Another wing of fundamentlism moved in the opposite direction. . . . This right wing of the fundamentalist movement was relentlessly fragmented by militant separation . . . . Petty concerns often replaced serious doctrine as the matter for discussion and debate.

It is true that men can go too far with an emphasis on cultural and practical issues when they unnecessarily exclude doctrinal ones, but a balance is easily maintained with expositional preaching through books. However, that should not preclude these important concerns of personal separation. Those issues do directly relate to doctrine, a point that Johnson makes plainly in the before-mentioned Shepherd's Conference sermon (that I will talk more about later).

Murray in the same biographical sketch commends MacArthur, as a part of this swing away from separatism, to reconnect to an "older Christianity of the Reformed tradition" (p. 37). He quotes MacArthur again from his book, The Master's Plan:

There was a day in the history of the church when the great students of Scripture and theology were pastors. Puritan ministers, rather than being just good communicators, were first and foremost students of God's Word. They worked at understanding, interpreting, and applying the Word of God with precision and wisdom.

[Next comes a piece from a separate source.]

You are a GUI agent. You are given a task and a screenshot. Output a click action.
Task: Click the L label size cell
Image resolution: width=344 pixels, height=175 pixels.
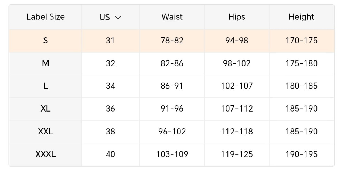click(x=45, y=86)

My observation is that MacArthur has reconnected with the Puritans on many doctrines, but he has ignored what they say about worldliness and cultural issues. They had plenty to say about that too, but he has not been one to share their "precision and wisdom" from the Word of God on those subjects. Just because some fundamentalists parked on topical preaching and pet issues doesn't mean that MacArthur should have forsaken the cultural ones to which he now seems to be returning.

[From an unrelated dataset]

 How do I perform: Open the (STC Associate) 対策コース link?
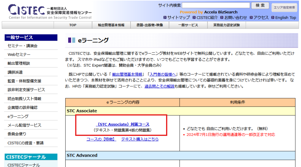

MacArthur has in the last few years been making scriptural applications that I have never heard him make before. I believe that he is reacting to a worldliness that goes beyond that with which he is comfortable. And now Phil Johnson is doing the same. Much of this is in response to what is going on in churches in the name of church growth and marketing and of contextualization. They now are preaching messages that true separatists have been preaching for decades against some of the same problems they are dealing with. And now suddenly, these cultural topics, issues of conduct, are seemingly no longer so secondary and neither are they Christian liberties.

I agree with MacArthur and Johnson, but they are truly Johnny (and Phil) come lately. It also rings of hypocrisy to me. It seems that since the emergent (or emerging) movement and the Purpose-Driven phenomena (among other church growth schemes) have gone beyond even Johnson and MacArthur's tolerance for worldliness, that now the Bible suddenly says something on these matters. We've gotten where we are because these well-known and popular evangelicals have been silent already. Many recent articles and publications from MacArthur are dealing with these topics. And yet MacArthur had already clearly pushed himself away from those of us who have long been preaching against the same problems. Not only that, but Johnson and MacArthur still do the same kind of things and worse as the men that they are pointing out. I'll plainly illustrate this later.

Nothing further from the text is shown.